It has been suggested that cataract belongs to the group of conformational diseases, such as Alzheimer’s disease, 41 and develops in response to altered surface charges that cause conformational change in crystallins. 42 Peptide-induced conformational change in the target proteins 43 44 and the exposure of the hydrophobic sites has been reported. 43 The results of this study suggest that the binding of oxidized βB3-peptide to the βL-crystallin causes conformational change that leads to increased exposure of hydrophobic regions (Fig. 3) , resulting in an enhanced interaction between the exposed hydrophobic sites. This interaction increases the aggregation of βL-crystallin, even at a physiological temperature (Fig. 2) . That a peptide-induced conformational change occurs is supported by the observation of two- to threefold higher bis-ANS binding in the initial phase of the interaction of oxidized βB3-peptide and βL-crystallin at 37°C (Fig. 3) . Moreover, bis-ANS fluorescence increased much earlier (maximum at 200 minutes, Fig. 3 ) than did the increase in the light-scattering at 37°C (maximum at 400 minutes, Fig. 2 ) suggesting the occurrence of peptide-induced hydrophobic changes before crystallin aggregation. Because hydrophobic sites are believed to play a major role in protein–protein interaction, we hypothesize that oxidized βB3-crystallin peptide binds to the crystallin protein and induces conformational change, leading to additional hydrophobic interaction between the exposed hydrophobic sites. 
Lens β-crystallins are structural proteins with conserved two-domain structure with variable N- and C-terminal extensions. These extensions are known to be involved in quaternary interactions within β-crystallin oligomers and with other lens proteins. 45 βB2-crystallin is a stable lens protein that helps to keep other lens crystallins soluble, a significant attribute in the aging lenses, where most of the α-crystallin becomes water insoluble. 9 19 In addition, βB2-crystallin subunit not only self-associates to a homodimer but also readily forms a heterodimer with βB3- and βA4-crystallins and a larger aggregate with βA3-crystallin. 12 Our study revealed the preferential interaction between oxidized βB3-peptide and βB2-crystallin, which suggests the susceptibility of βB2-crystallin toward oxidized βB3-peptides. MS/MS analysis of oxidized βB3-crystallin peptide–interacted sites in βB2-crystallin (Table 1 , Fig. 8 ) indicates that oxidized peptide readily interacts with amino acid residues in both N- and C-terminal ends of βB2-crystallin. The N- and C-terminal ends of βB2-crystallin are solvent-exposed and flexible in the βB2-dimer. 30 31 The N-terminal end of βB2-crystallin is flexible, even in the tetramer and higher-order aggregation state, whereas the C-terminal end of βB2-crystallin may be involved in tetramer and higher-order aggregation of β-crystallin. 46 The association of crystallins into higher-order complexes is thought to be of critical importance for maintaining lens transparency. 47 Apart from interacting with the two terminal extensions, the oxidized βB3-peptide also interacted with amino acid residues on several regions of βB2-crystallin, as indicated in Table 1and Figure 8 , suggesting extensive interaction. 

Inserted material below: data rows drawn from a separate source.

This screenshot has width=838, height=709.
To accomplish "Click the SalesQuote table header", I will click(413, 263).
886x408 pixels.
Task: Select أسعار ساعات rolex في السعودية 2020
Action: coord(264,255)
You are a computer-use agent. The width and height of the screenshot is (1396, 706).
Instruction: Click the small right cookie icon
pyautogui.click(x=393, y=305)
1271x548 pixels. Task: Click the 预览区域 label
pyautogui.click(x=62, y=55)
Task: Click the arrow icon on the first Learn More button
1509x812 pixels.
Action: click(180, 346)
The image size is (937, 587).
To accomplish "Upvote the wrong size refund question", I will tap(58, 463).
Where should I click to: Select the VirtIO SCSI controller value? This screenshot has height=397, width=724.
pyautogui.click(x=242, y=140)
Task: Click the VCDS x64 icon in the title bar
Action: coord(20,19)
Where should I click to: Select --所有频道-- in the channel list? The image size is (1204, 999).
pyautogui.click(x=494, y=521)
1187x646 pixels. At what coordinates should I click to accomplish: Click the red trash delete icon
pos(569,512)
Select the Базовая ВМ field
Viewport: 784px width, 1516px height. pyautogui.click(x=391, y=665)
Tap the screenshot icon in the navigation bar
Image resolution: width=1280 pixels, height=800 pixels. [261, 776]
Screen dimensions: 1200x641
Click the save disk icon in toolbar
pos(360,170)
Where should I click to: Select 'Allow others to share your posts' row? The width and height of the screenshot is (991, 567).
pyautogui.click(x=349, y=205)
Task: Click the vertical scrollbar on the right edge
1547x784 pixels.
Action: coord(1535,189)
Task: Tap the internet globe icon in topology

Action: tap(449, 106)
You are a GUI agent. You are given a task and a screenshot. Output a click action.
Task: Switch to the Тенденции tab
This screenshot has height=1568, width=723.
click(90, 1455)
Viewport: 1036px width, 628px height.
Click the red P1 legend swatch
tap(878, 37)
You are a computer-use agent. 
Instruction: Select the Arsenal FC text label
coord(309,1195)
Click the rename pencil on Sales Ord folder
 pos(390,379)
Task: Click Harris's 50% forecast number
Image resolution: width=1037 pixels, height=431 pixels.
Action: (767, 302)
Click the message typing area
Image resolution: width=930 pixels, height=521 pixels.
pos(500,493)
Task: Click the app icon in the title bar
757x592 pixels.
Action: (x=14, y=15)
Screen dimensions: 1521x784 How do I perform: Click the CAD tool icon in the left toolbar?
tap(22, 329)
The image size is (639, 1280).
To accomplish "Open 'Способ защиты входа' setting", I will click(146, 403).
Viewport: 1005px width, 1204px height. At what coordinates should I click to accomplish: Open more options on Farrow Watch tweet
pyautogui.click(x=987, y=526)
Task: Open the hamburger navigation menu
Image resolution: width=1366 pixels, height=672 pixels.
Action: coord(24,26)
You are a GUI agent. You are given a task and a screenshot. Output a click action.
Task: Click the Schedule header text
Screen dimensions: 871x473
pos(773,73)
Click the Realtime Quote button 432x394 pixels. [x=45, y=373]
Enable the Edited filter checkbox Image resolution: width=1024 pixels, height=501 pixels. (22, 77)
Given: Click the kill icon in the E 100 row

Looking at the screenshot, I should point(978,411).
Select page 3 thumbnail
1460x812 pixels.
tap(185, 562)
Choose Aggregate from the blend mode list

It has been proposed that even at high concentrations, crystallin complexes undergo significant levels of monomer exchange instead of existing as static structures. 11 Our data showing the interaction of oxidized peptide with βB2-crystallin at a physiological temperature suggest that binding of peptides and a change in the conformation of βB2-crystallin could interfere with association or dissociation and subunit exchange within the β-crystallins. However, further studies are needed to validate the implications of conformational change in crystallins due to peptide binding. The presence of low-molecular-weight polypeptides (4–8 kDa) in the opaque region, but not in the clear regions, of human brunescent cataracts lens was demonstrated by Horwitz et al. 5 They also reported that brunescent lens nuclei, which are cataractous, possess significant quantities of oxidized protein and also contain crystallin fragments. Because it has been demonstrated that lens fibers also contain a fully functional ubiquitin–proteasome pathway capable of degrading oxidized proteins and peptides in the lens, 48 the interaction between oxidized peptides and lens crystallins in vivo may be possible only when there is reduced ubiquitin–proteasome activity or increased production of oxidized peptides that exceed the capacity of the ubiquitin–proteasome system to degrade it. We have identified several low-molecular-weight crystallin fragments in aged and cataract human lenses that cause enhanced in vitro crystallin aggregation and exhibit antichaperone-like properties (Sharma KK, et al. IOVS 2004;45:ARVO E-Abstract 3378). Based on our previous study 22 and the present data, we hypothesize that accumulation of oxidized lens crystallin fragments due to incomplete hydrolysis by peptidases and the ubiquitin system may result in their interaction with other lens crystallins. This process may contribute to protein aggregation and light-scattering in vivo. Studies are in progress to establish the role of low-molecular-weight peptides on the aggregation of α-, β-, and γ-crystallins in aged and cataractous human lenses. 
 
Figure 1.
 
Facilitated aggregation of βL-crystallin (3.8 μM) in the presence of oxidized and nonoxidized βB3-peptide and control peptides at 55°C. βL-Crystallin alone (•); βL-crystallin+23 μM oxidized βB3-peptide (▴); βL-crystallin+34 μM oxidized βB3-peptide (□); βL-crystallin+58 μM oxidized βB3-peptide (▪); βL-crystallin+58 μM nonoxidized βB3-peptide (▵); βL-crystallin+63 μM oxidized human αB-peptide 42TSLSPFYLRPPSFLRAPSWF61 (♦); βL-crystallin+69 μM oxidized non-lenticular peptide DRRIFWWSLRSAPG (○); and 58 μM oxidized βB3-peptide alone (⋄).
Figure 1.
 
Facilitated aggregation of βL-crystallin (3.8 μM) in the presence of oxidized and nonoxidized βB3-peptide and control peptides at 55°C. βL-Crystallin alone (•); βL-crystallin+23 μM oxidized βB3-peptide (▴); βL-crystallin+34 μM oxidized βB3-peptide (□); βL-crystallin+58 μM oxidized βB3-peptide (▪); βL-crystallin+58 μM nonoxidized βB3-peptide (▵); βL-crystallin+63 μM oxidized human αB-peptide 42TSLSPFYLRPPSFLRAPSWF61 (♦); βL-crystallin+69 μM oxidized non-lenticular peptide DRRIFWWSLRSAPG (○); and 58 μM oxidized βB3-peptide alone (⋄).
Figure 2.
 
Facilitated aggregation of βL-crystallin (3.8 μM) in the presence of oxidized and nonoxidized βB3-peptide and control peptides at 37°C. Symbols are as described in Figure 1 .
Figure 2.
 
Facilitated aggregation of βL-crystallin (3.8 μM) in the presence of oxidized and nonoxidized βB3-peptide and control peptides at 37°C. Symbols are as described in Figure 1 .
Figure 3.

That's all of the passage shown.